» **Data extracted from a collection**
Content starts

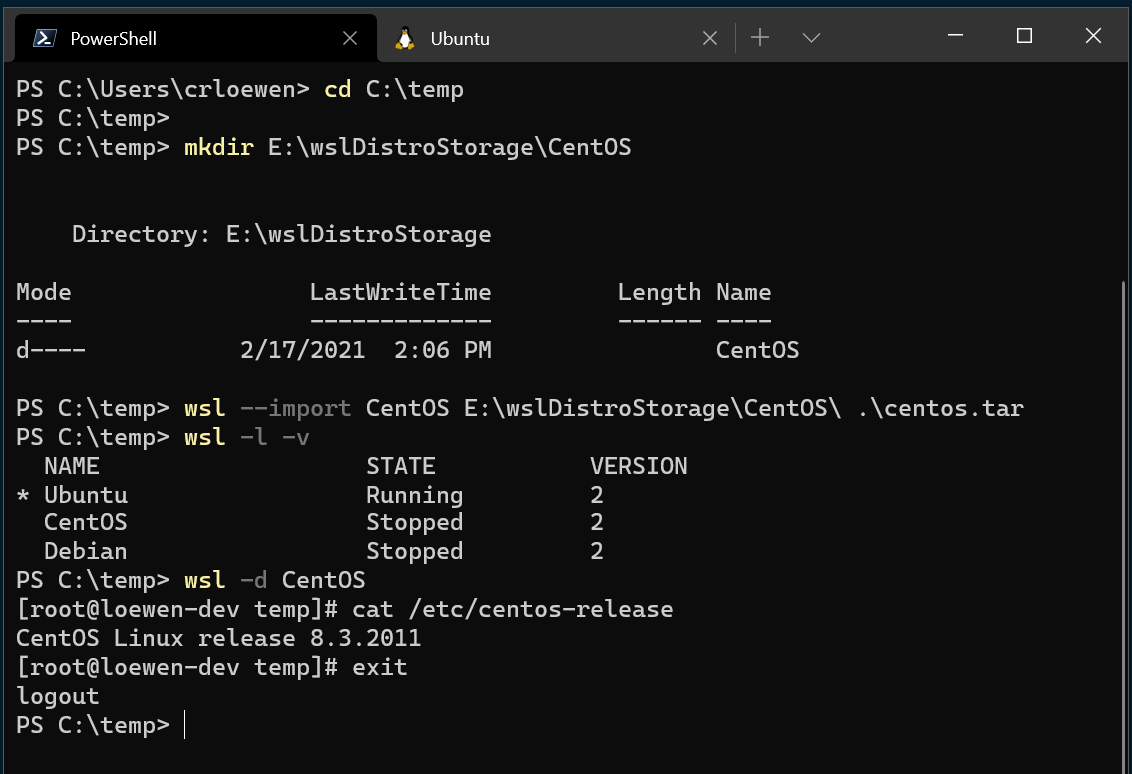This screenshot has width=1132, height=774.
Task: Click the VERSION column header
Action: (x=638, y=465)
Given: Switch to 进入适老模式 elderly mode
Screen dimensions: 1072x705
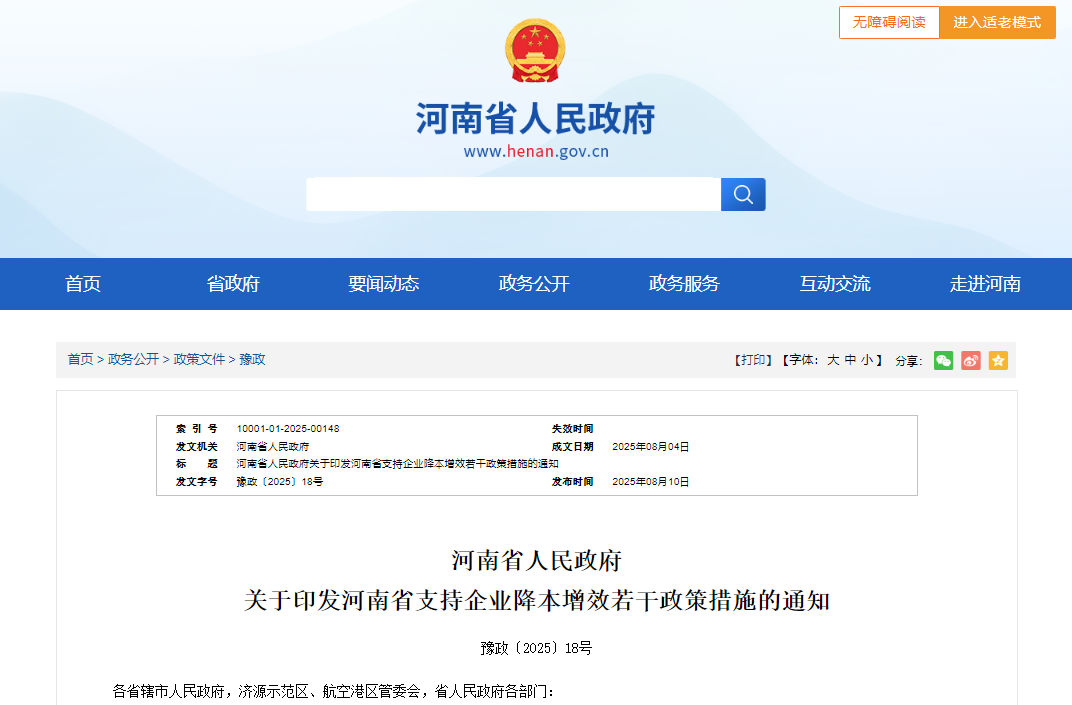Looking at the screenshot, I should [x=997, y=22].
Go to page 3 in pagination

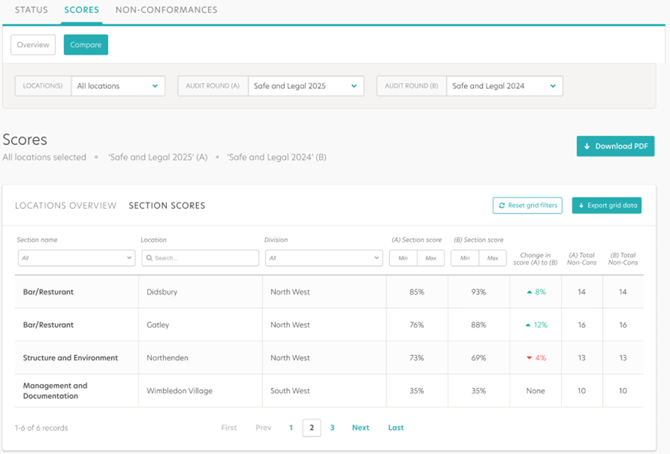(332, 428)
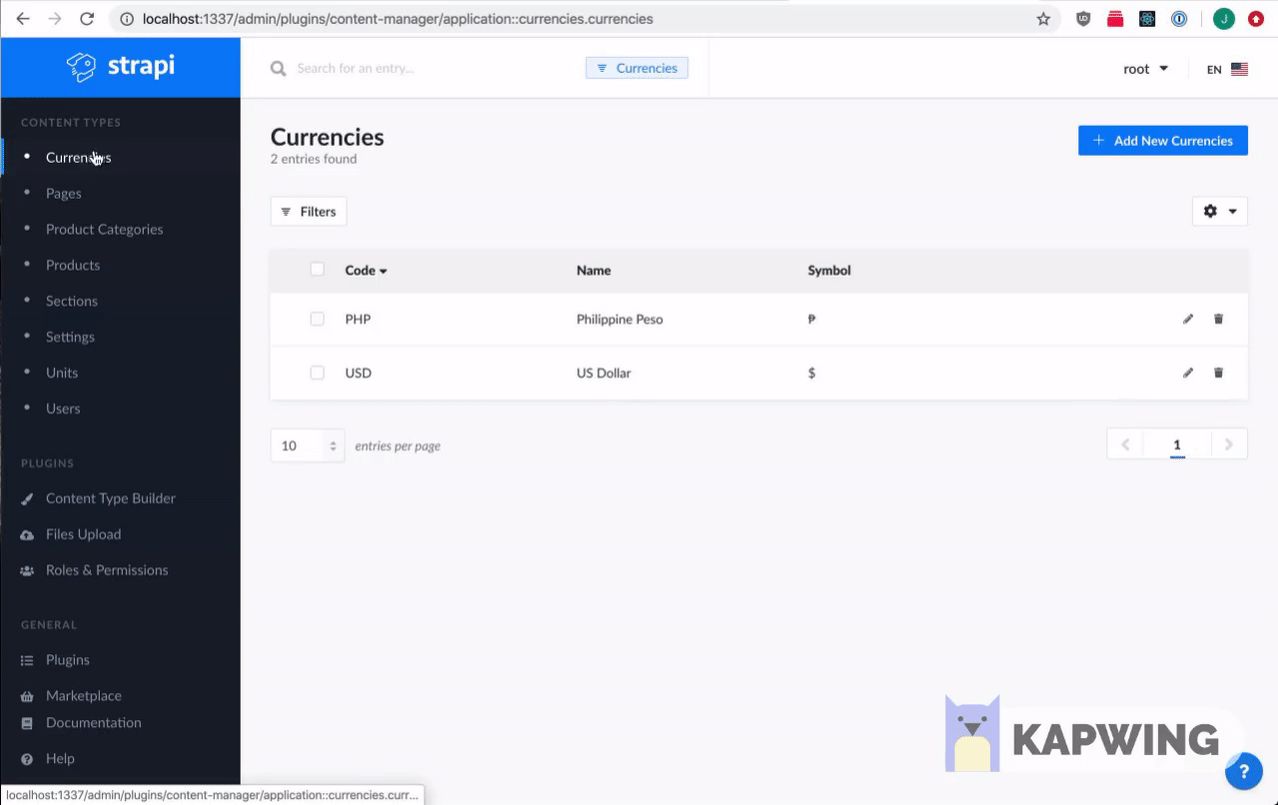Check the USD row checkbox
Screen dimensions: 1278x805
click(317, 372)
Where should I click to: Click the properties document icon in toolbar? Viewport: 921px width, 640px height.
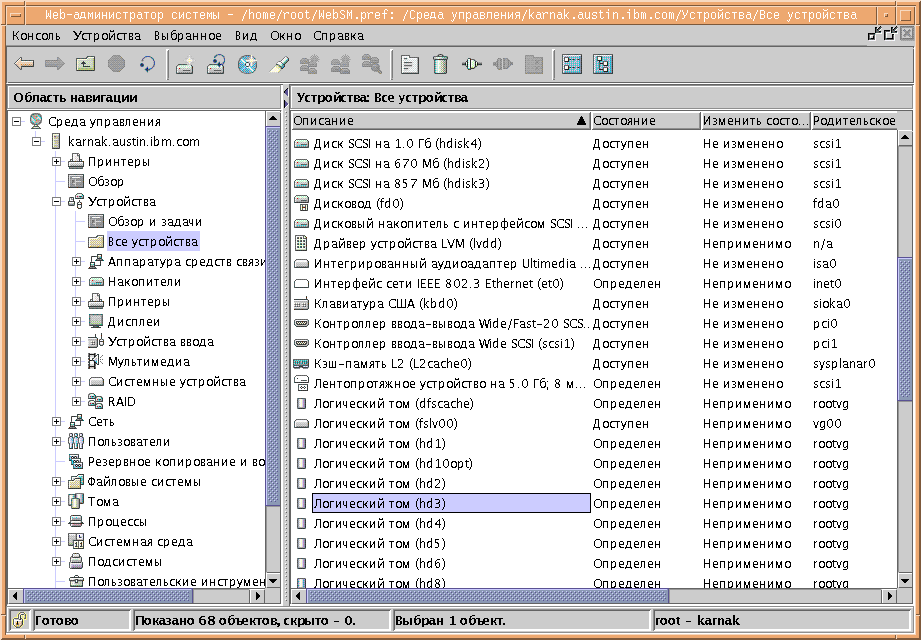click(409, 64)
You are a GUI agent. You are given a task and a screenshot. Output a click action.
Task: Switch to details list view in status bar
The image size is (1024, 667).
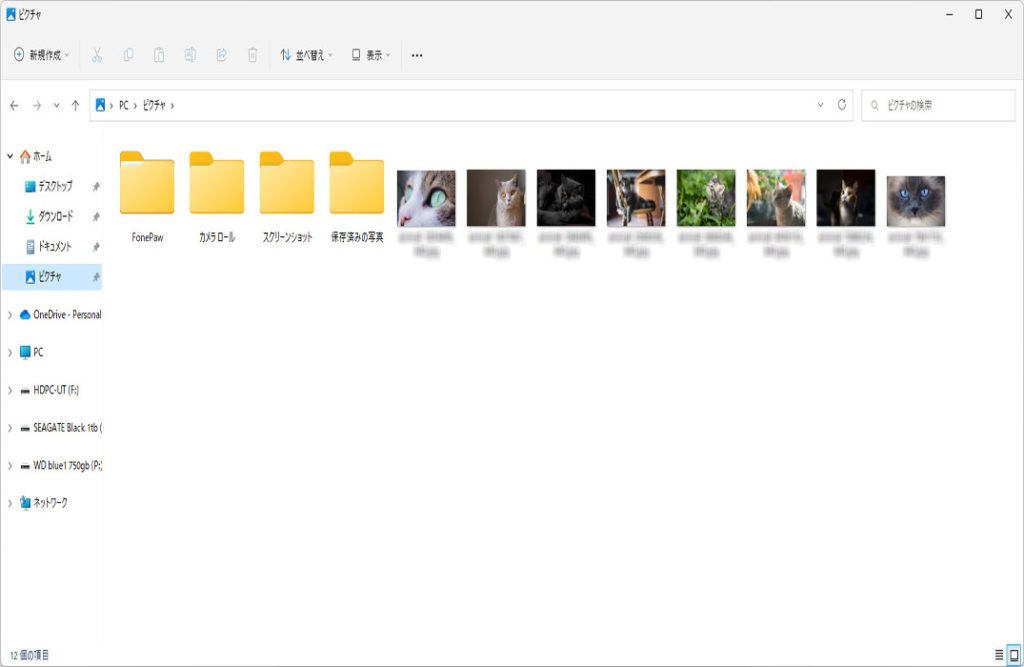(999, 654)
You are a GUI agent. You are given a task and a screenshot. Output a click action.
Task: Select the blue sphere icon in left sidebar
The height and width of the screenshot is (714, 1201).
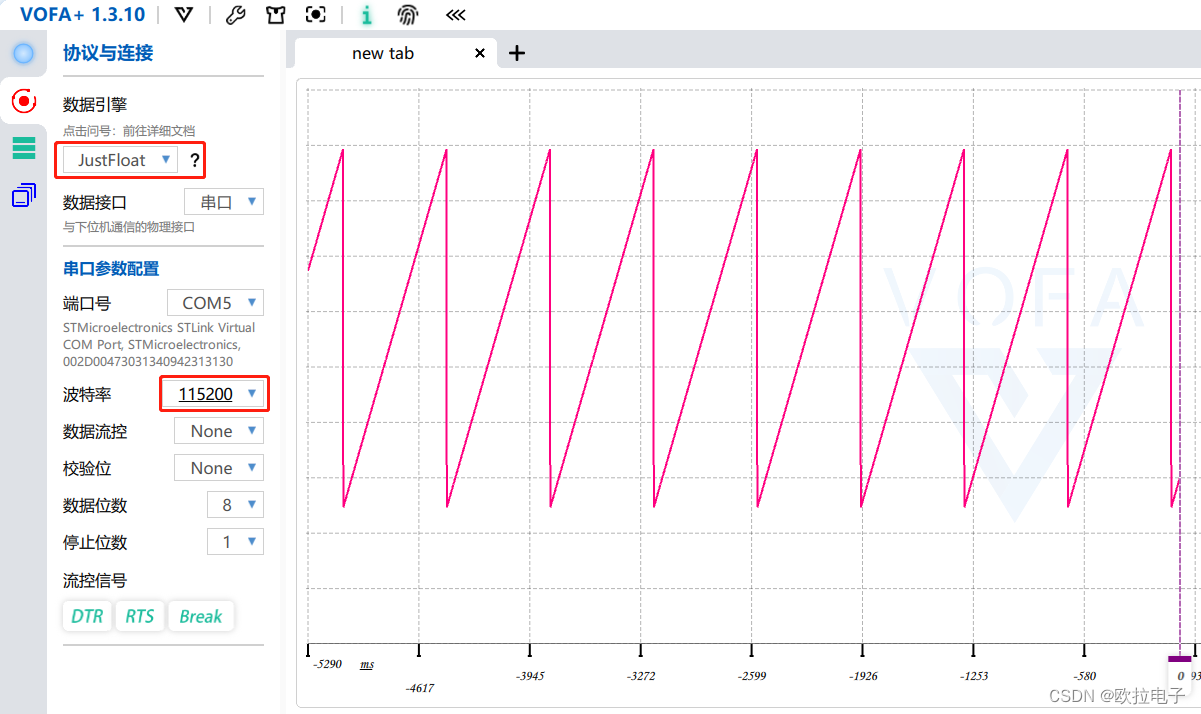[22, 53]
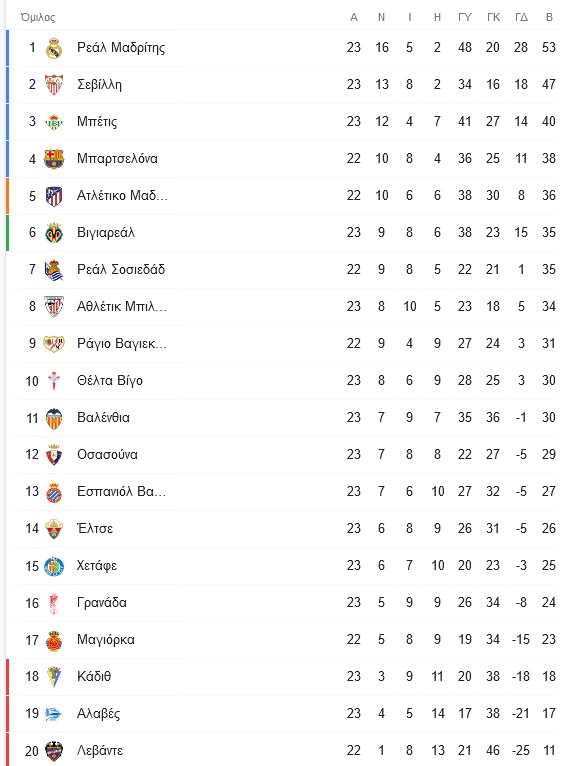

Content ends

» **WHAT IS REQUIRED**
Could you state how many lines in the data hold the word "Switch"? Only the number should be given.

» **RESULT FOR THIS TASK**
2